## Texto fornecido
Um país pode ser considerado desenvolvido com elevado nível de bem-estar para toda sua população na medida em que apresenta baixos níveis de desigualdades sociais e regionais, coeficiente Gini abaixo de 0,40 e IDH-M acima de 0,800 para cada um de seus municípios, poder aquisitivo suficiente para cada família obter bens essenciais (alimentação saudável, vestuário, calçado, móveis), bens de consumo duráveis básicos (eletrodomésticos, fogão, geladeira, máquina de lavar roupa, televisor, telefone etc.), moradia adequada dotada de água e esgoto, energia elétrica, telecomunicações, escola e posto de saúde de boa qualidade, além de segurança pública e serviço de mobilidade via transporte coletivo eficiente entre moradias e locais de trabalho.
Além disso, os países desenvolvidos têm elevado grau de soberania nacional, capaz de assegurar-lhes o controle da utilização adequada de seus recursos naturais, a estratégia de defesa que envolve tanto a montagem de um avançado parque industrial e tecnológico quanto empresas com atuação no exterior.

## Entradas de dados
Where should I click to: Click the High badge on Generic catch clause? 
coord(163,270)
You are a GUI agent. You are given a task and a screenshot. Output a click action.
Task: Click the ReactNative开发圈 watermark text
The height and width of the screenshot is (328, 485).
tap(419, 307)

## Requisitos do exercício
A - Reescreva todas as entradas trocando "screenshot" por "image", sem mudar mais nada.
B - Dê continuidade ao texto sobre o que caracteriza um país desenvolvido, a partir da última frase.

## Respostas por tarefa
A -
Where should I click to: Click the High badge on Generic catch clause? 
coord(163,270)
You are a GUI agent. You are given a task and a image. Output a click action.
Task: Click the ReactNative开发圈 watermark text
The height and width of the image is (328, 485).
tap(419, 307)

B -
Nesse contexto é da maior importância ressaltar que tanto países com menores mercados internos, como Suíça, Suécia, Dinamarca, Noruega, Holanda, Finlândia, como os de tamanho médio como Alemanha, Itália, França, Inglaterra, Espanha, Canadá, entre outros, estimulam a internacionalização de suas empresas para elevar escalas de produção, de distribuição e de comercialização, visando contar com suas remessas de lucros e dividendos como uma das principais fontes de recursos para o financiamento do bem-estar de suas populações (serviços de saúde, de educação e de segurança, de elevada qualidade) e de pesquisas empresariais em seus próprios países e assim garantir que o desenvolvimento científico e tecnológico em seus países de origem. Já os países do mercado interno maior como EUA, Rússia, Japão e recentemente China e Índia também estimulam a internacionalização de suas empresas tanto por razões de escala e agregação de valor quanto para promover avanços tecnológicos de suas próprias empresas, elevar a rentabilidade financeira de suas reservas internacionais e participar da exploração de fontes energéticas, de recursos naturais, minerais nobres, terras raras e petróleo, não ou pouco disponíveis em seus territórios, mas que são setores estratégicos por razões econômicas e por razões geopolíticas.
As experiências em curso da China e da Índia são bastante semelhantes à percorrida pelo Brasil entre 1950 e 1985. O modelo de substituição de importações é constituído pelo tripé: empresas estatais em setores cujos altos investimentos (bens intermediários como siderurgia, complexo petrolífero, fertilizantes, máquinas e equipamentos intensivos em capital, extração de recursos minerais etc.) geram retornos a longo prazo; empresas privadas nacionais de bens essenciais de consumo e alguns setores de bens de consumo duráveis; e empresas multinacionais de capital e tecnologia intensivos. Coube ao Tesouro Nacional a capitalização das empresas estatais; ao Banco Nacional de Desenvolvimento Econômico e Social (BNDES), com a participação dos demais bancos oficiais, promover financiamentos subsidiados às empresas nacionais e o uso de vários instrumentos fiscais, de instrumentos creditícios etc. para atrair investimentos de multinacionais.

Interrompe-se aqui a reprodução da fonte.